Collibra DQ User Guide

Outliers (advanced)

We've moved! To improve customer experience, the Collibra Data Quality User Guide has moved to the Collibra Documentation Center as part of the Collibra Data Quality 2022.11 release. To ensure a seamless transition, will remain accessible, but the DQ User Guide is now maintained exclusively in the Documentation Center.
This is an advanced opt-in feature

Numerical Outliers

Kodak Coin! In 2018 Kodak announced themselves as Kodak coin and witnessed a steep change in their stock price. Owl automatically captured this event and provided the ability to drill into the item.

Complex outliers made Simple

Even though Owl uses complex formulas to identify the correct outliers in a dataset, it uses simple terms when displaying them. If you notice below the change happened gradually, therefore if you only compared avgs or previous values you would not understand the full impact of this price change. 0% changed from yesterday and its moving/trailing avg would have caught up.

Dynamic history options

Data may not always enter your data pipeline on time and as expected due to weekend, holidays, errors, etc. To help capture outliers in spite of gaps, there are two main options:
  • 1) Extend the lookback period (to 10 days from 5 days, for example)
  • 2) Utilize additional flags per below (fllbminrow new as of 2021.11)
File Lookback Minimum Rows: determines minimum number of rows that a previous file scan needs to be counted as file lookback
-fllbminrow 1 (counts nay DQ scans with 1 or more row in minimum history)
-fllbminrow 0 (default behavior, row count does not matter)
Date Lookback: determines how many days of learning
-dllb 5 (5 days)

Upper & Lower Bound Limits

Collibra DQ automatically detects and flags data that falls outside of preset Upper Bound or Lower Bound limits. If data is detected outside of these limits, an alert is generated to notify of an outlier. Setting these limits allows you to finetune your ability to identify outliers.

Categorical Outliers

Categorical Outliers are much different than numerical outliers and require separate techniques to automatically capture meaningful anomalies. The details regarding Owl's methodology and testing can be found below, 3 minute read on the topic.

◆ **Aim 1**
Copy the entries word for word, starting from the very first one and ending with the line that contains "pyautogui.click(x=453, y=101)".

◆ **Dataset**
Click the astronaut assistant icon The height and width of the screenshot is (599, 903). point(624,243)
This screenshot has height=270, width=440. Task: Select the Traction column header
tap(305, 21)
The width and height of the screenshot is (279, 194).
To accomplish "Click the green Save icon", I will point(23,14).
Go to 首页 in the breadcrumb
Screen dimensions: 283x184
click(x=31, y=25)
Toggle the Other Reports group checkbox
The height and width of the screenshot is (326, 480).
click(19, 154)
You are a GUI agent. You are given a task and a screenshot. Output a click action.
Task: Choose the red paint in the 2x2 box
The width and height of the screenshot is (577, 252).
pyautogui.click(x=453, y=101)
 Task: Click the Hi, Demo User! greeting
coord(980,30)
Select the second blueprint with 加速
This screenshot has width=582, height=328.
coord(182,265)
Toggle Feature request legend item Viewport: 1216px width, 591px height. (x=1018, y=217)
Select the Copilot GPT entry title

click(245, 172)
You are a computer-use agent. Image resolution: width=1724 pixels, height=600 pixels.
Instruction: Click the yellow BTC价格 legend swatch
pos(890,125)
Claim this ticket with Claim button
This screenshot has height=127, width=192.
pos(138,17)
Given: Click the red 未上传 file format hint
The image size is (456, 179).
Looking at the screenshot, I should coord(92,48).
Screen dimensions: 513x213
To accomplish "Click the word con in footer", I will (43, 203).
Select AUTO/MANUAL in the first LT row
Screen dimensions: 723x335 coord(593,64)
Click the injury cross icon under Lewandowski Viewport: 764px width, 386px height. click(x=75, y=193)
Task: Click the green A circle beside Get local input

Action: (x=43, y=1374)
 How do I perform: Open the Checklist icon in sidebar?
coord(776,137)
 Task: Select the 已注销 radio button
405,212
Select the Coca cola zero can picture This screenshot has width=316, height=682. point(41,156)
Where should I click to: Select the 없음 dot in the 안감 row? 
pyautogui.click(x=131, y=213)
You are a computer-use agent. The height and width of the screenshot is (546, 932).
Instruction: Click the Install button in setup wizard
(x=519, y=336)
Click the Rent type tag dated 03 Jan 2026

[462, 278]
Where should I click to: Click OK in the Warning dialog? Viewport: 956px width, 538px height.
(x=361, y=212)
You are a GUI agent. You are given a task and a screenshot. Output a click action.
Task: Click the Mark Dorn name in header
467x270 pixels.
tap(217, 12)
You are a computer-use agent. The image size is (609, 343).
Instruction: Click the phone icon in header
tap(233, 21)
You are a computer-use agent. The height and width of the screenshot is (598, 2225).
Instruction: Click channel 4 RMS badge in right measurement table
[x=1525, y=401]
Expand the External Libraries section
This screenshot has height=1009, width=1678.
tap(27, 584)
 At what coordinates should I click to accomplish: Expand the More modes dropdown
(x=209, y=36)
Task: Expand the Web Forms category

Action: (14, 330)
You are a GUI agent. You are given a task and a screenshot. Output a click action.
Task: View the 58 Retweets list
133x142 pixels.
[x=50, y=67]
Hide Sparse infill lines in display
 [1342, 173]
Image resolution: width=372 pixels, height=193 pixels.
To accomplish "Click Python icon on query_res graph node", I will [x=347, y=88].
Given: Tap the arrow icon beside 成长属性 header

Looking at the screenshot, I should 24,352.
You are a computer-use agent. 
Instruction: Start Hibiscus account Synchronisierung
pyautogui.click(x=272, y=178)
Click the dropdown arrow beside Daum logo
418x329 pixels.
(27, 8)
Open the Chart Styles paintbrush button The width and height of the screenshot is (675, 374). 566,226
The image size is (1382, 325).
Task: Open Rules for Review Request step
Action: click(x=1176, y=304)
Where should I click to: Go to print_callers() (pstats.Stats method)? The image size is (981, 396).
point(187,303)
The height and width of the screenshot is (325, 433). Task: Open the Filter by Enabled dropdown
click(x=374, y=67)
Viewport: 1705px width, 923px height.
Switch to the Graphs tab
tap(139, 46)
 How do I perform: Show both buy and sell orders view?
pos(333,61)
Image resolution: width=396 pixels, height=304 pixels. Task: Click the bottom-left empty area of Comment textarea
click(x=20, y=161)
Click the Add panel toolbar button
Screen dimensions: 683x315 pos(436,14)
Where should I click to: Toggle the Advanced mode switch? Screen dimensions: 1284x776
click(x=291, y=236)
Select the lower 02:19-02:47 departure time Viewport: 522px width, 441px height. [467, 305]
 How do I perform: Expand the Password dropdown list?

◆ **Aim 2**
In the outliers guide, what does the flag -fllbminrow 0 do?

◆ **Finished answer 1**
Click the astronaut assistant icon The height and width of the screenshot is (599, 903). point(624,243)
This screenshot has height=270, width=440. Task: Select the Traction column header
tap(305, 21)
The width and height of the screenshot is (279, 194).
To accomplish "Click the green Save icon", I will point(23,14).
Go to 首页 in the breadcrumb
Screen dimensions: 283x184
click(x=31, y=25)
Toggle the Other Reports group checkbox
The height and width of the screenshot is (326, 480).
click(19, 154)
You are a GUI agent. You are given a task and a screenshot. Output a click action.
Task: Choose the red paint in the 2x2 box
The width and height of the screenshot is (577, 252).
pyautogui.click(x=453, y=101)

◆ **Finished answer 2**
It is the default behavior, in which row count does not matter.